Nevertheless, her artworks from this series rise above the boundaries defining ink painting and calligraphy painting.
Her profound adeptness at utilizing the oriental painting materials demonstrates vividly in the exquisite brush strokes captured by the vellum paper and the grainy matte effects delivered by the Su Mo - literally meaning overnight ink, a revived dried-up ink with water. The combination of vellum paper and Su Mo, forms unpredictable overlapping of light and shadow seen in wrinkled fabric and broken irregular velvet surface.
On her paintings, we see steady grainy strokes of perfect moisture overlay and spread on the surface visited by goat-hair brushes soaked up in Su Mo with no traces of excessive ink or dry brushes.
Yu-Ning is an expert in ink. However, instead of the conventional approach, repeated strokes to darken and strengthen the object, she prefers to dip the brushes in ink of various shades of black. With one brush one color tone at one go, it creates interesting color contrast delivered by spontaneous impulse and speed.
One might associate the wide-brushed strokes on her paintings with the ones found in oil paintings, dragging with heavy paint. However, the distinctive features of Su Mo, blurry outline with grainy texture bring viewers' attention back to the sensation of lightness conveyed via water-soluble mediums. It is this particular light and transparent quality that perfectly captures certain fleeting light.
Even though this certain fleeting light exists neither in calligraphy nor painting, people are quite familiar with it in this time of modernity. It is the light essential for photography. Yu-Ning paints with rapid brushes. Before a stroke is dry, another stroke is painted over it. When the painting is totally dry, various strokes done in various times surface with various tones of ink. It reminds one of the film- developing processes. The contrast between the thick black images and the pure white paper is somewhat like the ones in the negative films. Its delicate grayish tone and the Su Mo characteristic grainy feature also prompt up one to relate to Daguerreotype.

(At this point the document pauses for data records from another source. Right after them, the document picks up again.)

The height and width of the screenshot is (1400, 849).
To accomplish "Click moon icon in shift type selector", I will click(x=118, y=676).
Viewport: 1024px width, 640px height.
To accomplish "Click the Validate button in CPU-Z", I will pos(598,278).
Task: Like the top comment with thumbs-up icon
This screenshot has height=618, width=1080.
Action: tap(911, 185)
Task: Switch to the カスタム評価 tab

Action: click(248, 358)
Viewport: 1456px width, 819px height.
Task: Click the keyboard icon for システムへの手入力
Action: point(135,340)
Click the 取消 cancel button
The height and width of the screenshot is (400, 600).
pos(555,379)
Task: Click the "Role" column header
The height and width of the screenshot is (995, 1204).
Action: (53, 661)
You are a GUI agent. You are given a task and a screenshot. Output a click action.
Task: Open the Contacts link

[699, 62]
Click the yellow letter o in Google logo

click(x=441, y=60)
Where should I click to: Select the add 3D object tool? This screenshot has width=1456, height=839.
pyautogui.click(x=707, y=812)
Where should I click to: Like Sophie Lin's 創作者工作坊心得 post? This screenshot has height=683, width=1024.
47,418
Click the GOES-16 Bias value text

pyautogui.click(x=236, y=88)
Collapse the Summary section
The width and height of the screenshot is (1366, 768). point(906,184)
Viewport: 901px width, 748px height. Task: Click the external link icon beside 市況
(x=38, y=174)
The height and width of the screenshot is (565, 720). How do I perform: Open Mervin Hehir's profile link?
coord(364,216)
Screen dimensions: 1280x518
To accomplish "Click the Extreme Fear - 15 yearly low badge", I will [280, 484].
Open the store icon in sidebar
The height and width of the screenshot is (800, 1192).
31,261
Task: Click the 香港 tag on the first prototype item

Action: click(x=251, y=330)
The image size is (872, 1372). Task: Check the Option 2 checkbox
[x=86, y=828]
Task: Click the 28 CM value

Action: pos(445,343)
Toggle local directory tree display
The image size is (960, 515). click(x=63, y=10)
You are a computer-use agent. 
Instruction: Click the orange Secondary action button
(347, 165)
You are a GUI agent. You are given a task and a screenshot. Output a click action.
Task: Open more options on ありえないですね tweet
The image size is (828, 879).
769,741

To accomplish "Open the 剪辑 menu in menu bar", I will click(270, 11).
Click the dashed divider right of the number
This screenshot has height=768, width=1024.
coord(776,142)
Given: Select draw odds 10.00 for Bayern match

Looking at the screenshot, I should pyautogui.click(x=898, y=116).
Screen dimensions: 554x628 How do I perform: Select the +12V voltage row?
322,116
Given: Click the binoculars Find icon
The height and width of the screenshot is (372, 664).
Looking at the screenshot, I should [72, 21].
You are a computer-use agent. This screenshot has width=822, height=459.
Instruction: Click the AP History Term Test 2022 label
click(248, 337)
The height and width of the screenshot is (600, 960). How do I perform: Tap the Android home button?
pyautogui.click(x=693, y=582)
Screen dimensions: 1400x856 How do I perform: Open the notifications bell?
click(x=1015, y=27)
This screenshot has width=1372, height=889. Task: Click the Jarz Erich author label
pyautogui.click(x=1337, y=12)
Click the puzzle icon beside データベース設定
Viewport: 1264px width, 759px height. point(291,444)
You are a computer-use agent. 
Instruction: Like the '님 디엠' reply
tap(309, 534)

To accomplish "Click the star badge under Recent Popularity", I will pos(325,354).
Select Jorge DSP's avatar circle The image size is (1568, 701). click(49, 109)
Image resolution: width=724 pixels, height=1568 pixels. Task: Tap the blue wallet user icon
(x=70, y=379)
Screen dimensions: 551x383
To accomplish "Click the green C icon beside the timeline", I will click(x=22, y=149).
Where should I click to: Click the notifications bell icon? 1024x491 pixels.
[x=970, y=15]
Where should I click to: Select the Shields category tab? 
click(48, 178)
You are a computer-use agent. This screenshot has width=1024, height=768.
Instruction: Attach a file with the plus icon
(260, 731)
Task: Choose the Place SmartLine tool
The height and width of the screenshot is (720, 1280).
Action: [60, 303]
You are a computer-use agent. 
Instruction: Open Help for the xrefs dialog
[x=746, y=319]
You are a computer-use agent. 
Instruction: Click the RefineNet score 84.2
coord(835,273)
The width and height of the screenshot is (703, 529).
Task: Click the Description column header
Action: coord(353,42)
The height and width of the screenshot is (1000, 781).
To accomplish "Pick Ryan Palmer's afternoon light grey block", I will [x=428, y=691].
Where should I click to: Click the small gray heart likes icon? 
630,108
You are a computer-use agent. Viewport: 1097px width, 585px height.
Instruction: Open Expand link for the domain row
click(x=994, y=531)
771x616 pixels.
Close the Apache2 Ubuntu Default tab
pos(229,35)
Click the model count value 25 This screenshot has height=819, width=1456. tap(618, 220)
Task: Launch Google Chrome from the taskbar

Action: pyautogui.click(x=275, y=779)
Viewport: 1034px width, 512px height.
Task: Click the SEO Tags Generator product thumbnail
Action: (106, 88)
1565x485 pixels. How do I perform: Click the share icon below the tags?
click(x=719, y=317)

The way Yu-Ning employs the vellum paper and ink in her art creation is something between painting and photo images. Although she chooses ink as the medium, her artworks communicate with the language of images. Her swift control of the sensitive materials, vellum paper and Su Mo, allows her to express her strong and direct visual experience toward images. The grainy texture and the wide-brushed traces conjure the sensation felt at the sight of the finger mark left on the dust surface, a reply failed to arrive at the end of time.